Start at the line that contains "Viewport: 641px width, 506px height.". Repeat it and each line after it, exactly, up to and including the final line of the data.
*** STUDY MATERIAL Section Begins ***
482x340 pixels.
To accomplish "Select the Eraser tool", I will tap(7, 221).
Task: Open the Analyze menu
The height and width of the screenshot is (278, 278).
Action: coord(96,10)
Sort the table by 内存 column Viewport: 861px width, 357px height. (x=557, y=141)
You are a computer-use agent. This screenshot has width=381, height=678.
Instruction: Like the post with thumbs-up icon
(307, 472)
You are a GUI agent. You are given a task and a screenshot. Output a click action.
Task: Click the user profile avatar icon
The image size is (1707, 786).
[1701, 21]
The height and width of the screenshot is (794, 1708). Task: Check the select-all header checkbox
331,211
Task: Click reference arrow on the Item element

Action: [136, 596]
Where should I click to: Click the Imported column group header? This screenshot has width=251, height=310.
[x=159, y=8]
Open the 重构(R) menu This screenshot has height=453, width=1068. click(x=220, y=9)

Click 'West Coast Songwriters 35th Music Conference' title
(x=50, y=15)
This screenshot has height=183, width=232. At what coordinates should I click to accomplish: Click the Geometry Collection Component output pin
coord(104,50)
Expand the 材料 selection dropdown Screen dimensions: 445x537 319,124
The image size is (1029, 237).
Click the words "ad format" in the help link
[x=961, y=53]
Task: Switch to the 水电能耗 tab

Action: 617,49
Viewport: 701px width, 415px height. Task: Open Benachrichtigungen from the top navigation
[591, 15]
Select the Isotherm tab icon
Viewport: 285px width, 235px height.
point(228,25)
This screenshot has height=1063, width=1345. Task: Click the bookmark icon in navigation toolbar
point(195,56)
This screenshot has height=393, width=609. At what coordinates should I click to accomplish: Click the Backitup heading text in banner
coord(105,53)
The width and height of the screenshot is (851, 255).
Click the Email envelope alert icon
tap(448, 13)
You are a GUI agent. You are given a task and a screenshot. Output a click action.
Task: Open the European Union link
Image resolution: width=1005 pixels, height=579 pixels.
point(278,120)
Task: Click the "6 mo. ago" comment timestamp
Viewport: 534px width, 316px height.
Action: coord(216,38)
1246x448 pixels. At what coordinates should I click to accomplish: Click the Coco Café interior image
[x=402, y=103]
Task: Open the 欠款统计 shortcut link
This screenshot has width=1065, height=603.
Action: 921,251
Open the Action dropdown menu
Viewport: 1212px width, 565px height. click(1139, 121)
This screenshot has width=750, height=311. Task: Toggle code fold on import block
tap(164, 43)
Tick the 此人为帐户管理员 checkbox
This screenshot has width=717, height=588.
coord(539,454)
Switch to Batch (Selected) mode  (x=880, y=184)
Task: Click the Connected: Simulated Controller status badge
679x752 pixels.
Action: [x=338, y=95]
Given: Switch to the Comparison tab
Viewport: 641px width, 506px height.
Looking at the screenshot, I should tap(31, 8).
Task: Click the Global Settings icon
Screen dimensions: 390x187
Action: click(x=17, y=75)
*** STUDY MATERIAL Section Ends ***
SOLUTION TO THE PROBLEM:
Viewport: 641px width, 506px height.
Looking at the screenshot, I should tap(31, 8).
Task: Click the Global Settings icon
Screen dimensions: 390x187
Action: click(x=17, y=75)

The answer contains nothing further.